What is being asked:
Gather every line in the records below that contains the word "width".

--- START ---

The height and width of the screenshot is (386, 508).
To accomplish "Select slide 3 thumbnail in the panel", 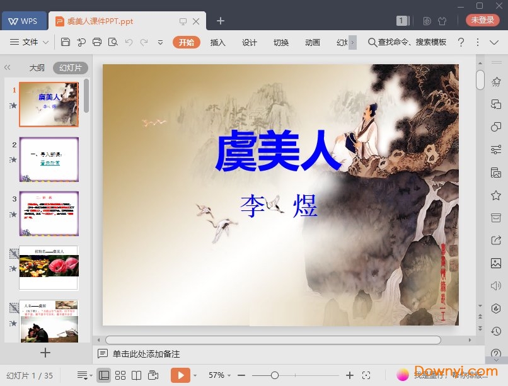I will click(49, 213).
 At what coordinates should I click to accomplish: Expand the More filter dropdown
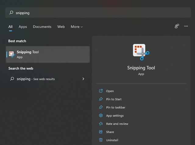click(x=77, y=27)

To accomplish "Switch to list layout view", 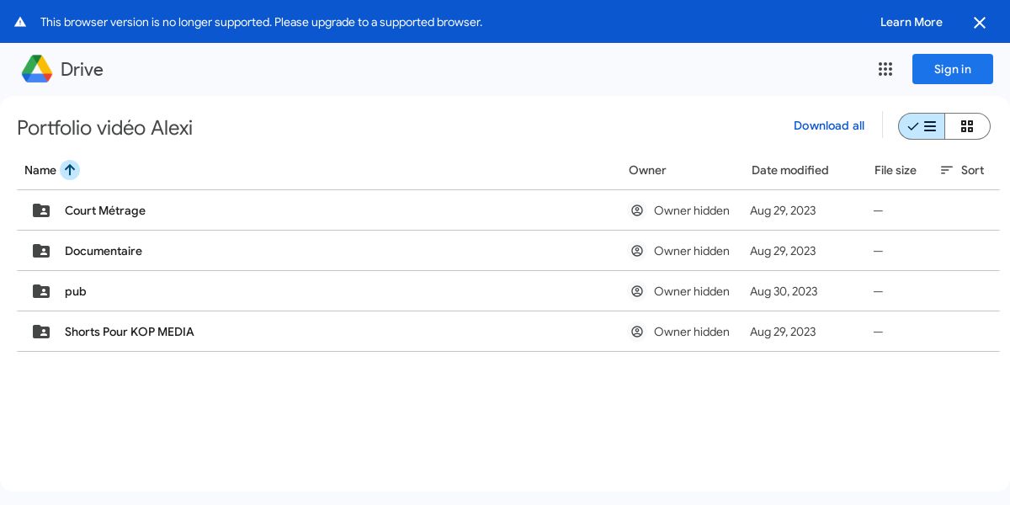I will click(x=922, y=126).
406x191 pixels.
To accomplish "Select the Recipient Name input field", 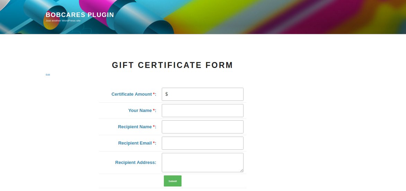I will [203, 127].
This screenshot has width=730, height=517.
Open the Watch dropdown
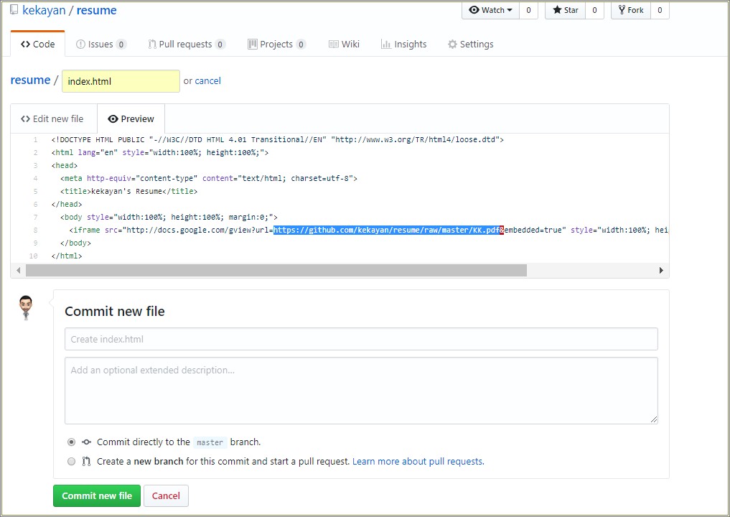click(x=489, y=10)
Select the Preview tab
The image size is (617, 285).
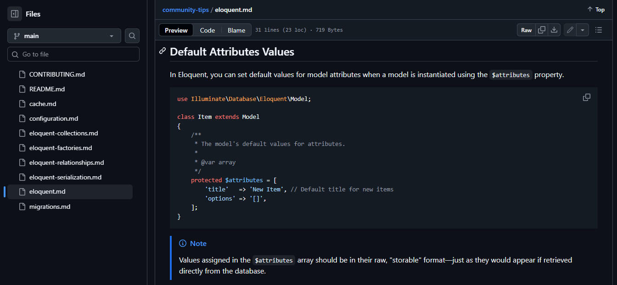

--- END ---

Answer section:
The height and width of the screenshot is (386, 508).
This screenshot has width=730, height=517.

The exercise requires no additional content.